Models of β-amyloid induced Tau-pathology: the long and "folded" road to understand the mechanism

Abstract

The amyloid cascade hypothesis has been the prevailing hypothesis in Alzheimer's Disease research, although the final and most wanted proof i.e. fully successful anti-amyloid clinical trials in patients, is still lacking. This may require a better in depth understanding of the cascade. Particularly, the exact toxic forms of Aβ and Tau, the molecular link between them and their respective contributions to the disease process need to be identified in detail. Although the lack of final proof has raised substantial criticism on the hypothesis per se, accumulating experimental evidence in in vitro models, in vivo models and from biomarkers analysis in patients supports the amyloid cascade and particularly Aβ-induced Tau-pathology, which is the focus of this review.

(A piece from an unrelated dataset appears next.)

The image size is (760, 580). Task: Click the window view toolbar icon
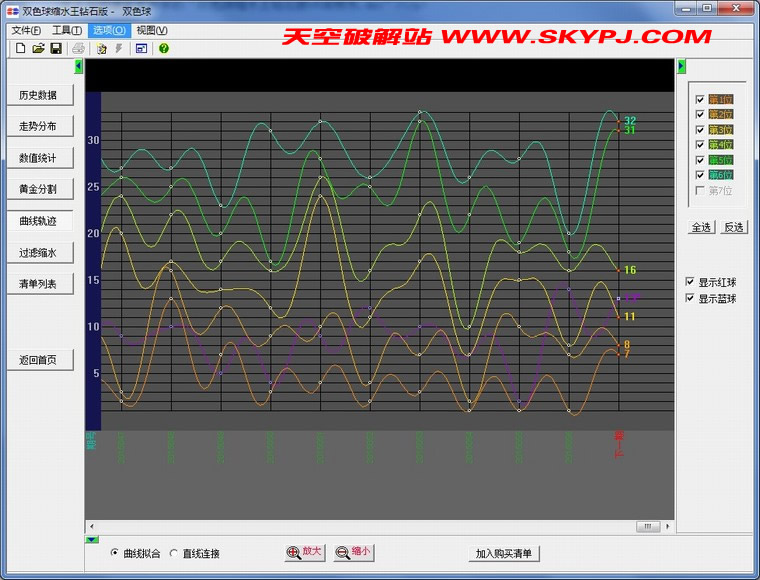point(141,48)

We here discuss available models that recapitulate Aβ-induced Tau-pathology and review some potential underlying mechanisms. The availability and diversity of these models that mimic the amyloid cascade partially or more complete, provide tools to study remaining questions, which are crucial for development of therapeutic strategies for Alzheimer's Disease.

Figure 1

Amyloid cascade hypothesis in transgenic mice with combined amyloid and Tau pathology (left panel). Hippocampal (HC; CA1) and cortical (Cx) immunohistochemical staining for amyloid plaques (anti-Aβ, WO2), astrocytes (GFAP), microglia (Iba1), P-GSK3 (GSK3pT216/279), P-Tau (anti-pTau, AT-8) and NeuN for cortical/hippocampal atrophy (all images are 20×, except NeuN at 4×) is presented in transgenic mice expressing mutant APP/PS1 and mutant Tau [55]. These mice were generated by crossing mutant APP/PS1 and mutant Tau mice, respectively denoted as F+/T- (5xFAD; [59]) and F-/T+(TauP301S; [60]). Of note, AT-8 staining was optimized to match Gallyas silver staining patterns, hence representing NFTs (data not shown). Main pathological features found in F+/T+ mice (right panel). Immunolabeling with anti-Aβ (WO2), showing no changes in amyloid plaque load in the cortex of F+/T + and F+/T- mice (upper panel, 4× and 20×); Aggravation of Tau-pathology, anti-pTau (AT-8) staining (NFT), in hippocampal CA1 region and cortex of F+/T+ compared to F-/T+ parental strain transgenic mice (middle panel, 20×); anti-neuronal nuclear staining (NeuN) showing decreased cortical and hippocampal area in F+/T+ compared to F-/T- mice (lower panel, 4×).

Figure 2

Graphical representation of the regional distribution of amyloid plaques and NFTs in hippocampus and entorhinal cortex (upper panel, hippocampal-entorhinal connectivity map modified after Deng et al. [61]). Analysis of the relation between amyloid plaques (anti-Aβ, WO2, green) and Tau-pathology (anti-pTau, AT-8, red) in entorhinal cortex (lower left panel) and hippocampus (lower right panel) of F+/T+ transgenic mice, with details of the regional distribution of amyloid- and Tau-pathology for each of these regions.

Figure 3

Schematic presentation of proposed mechanisms involved in Aβ-induced Tau-aggregation as discussed in this review (elements in panel I. and II. modified from Servier Medical Art; elements in panel III. modified from Jucker and Walker [76] , Thal et al. [75] , Braak and Braak [73] ).